■ PROBLEM DETAILS
Give back the lines below verbatim, omitting all pictures.

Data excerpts
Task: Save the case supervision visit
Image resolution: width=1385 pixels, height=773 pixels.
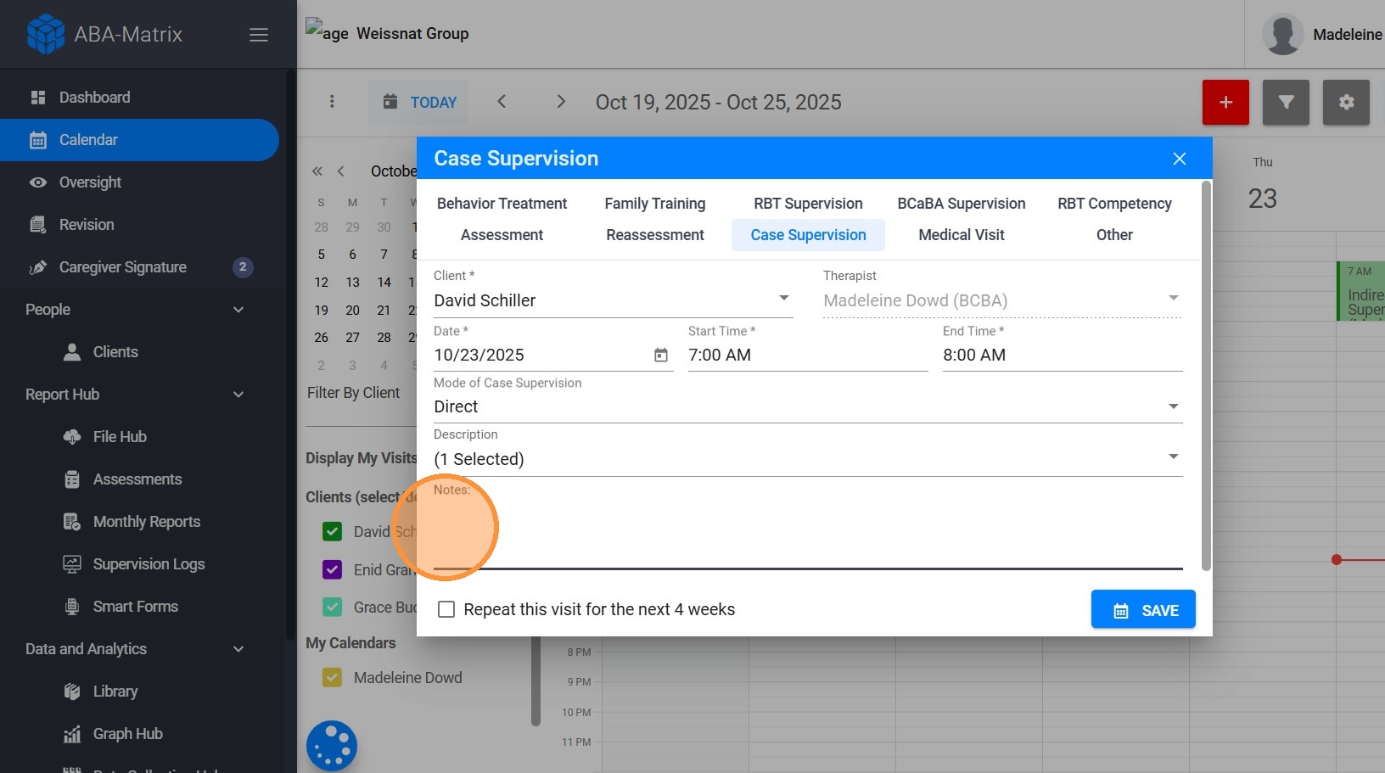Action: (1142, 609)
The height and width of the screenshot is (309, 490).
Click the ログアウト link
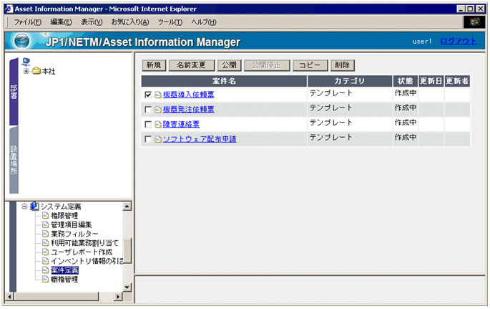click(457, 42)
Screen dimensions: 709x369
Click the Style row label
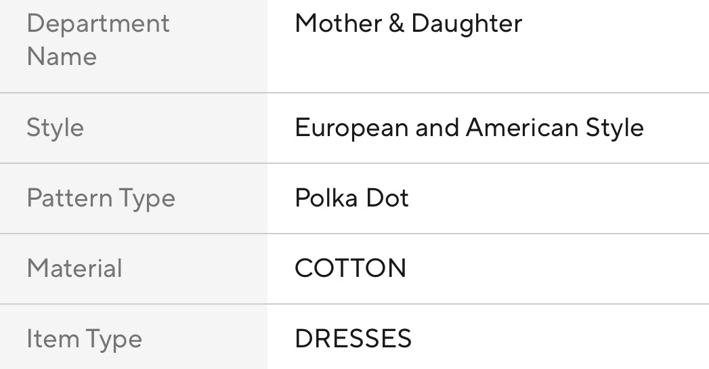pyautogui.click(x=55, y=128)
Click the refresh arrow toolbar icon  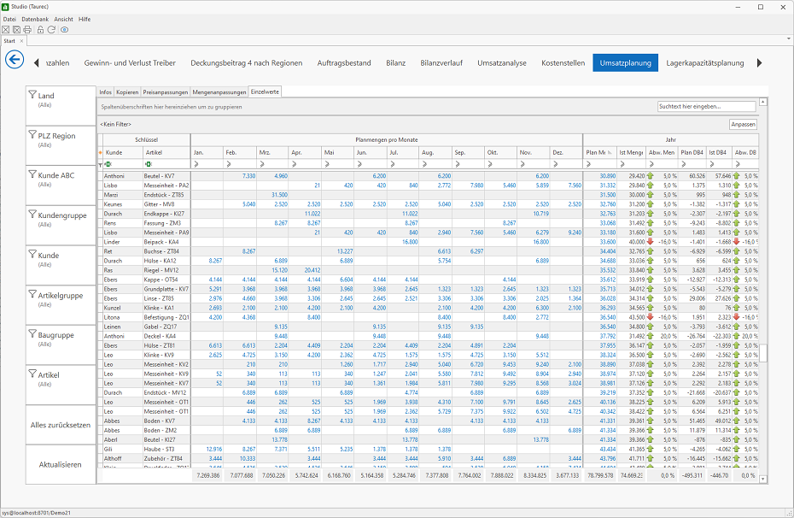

■ SOLUTION
Task: Save the case supervision visit
Image resolution: width=1385 pixels, height=773 pixels.
Action: (1142, 609)
The height and width of the screenshot is (309, 490).
Click the ログアウト link
click(457, 42)
Screen dimensions: 709x369
Click the Style row label
pyautogui.click(x=55, y=128)
Click the refresh arrow toolbar icon  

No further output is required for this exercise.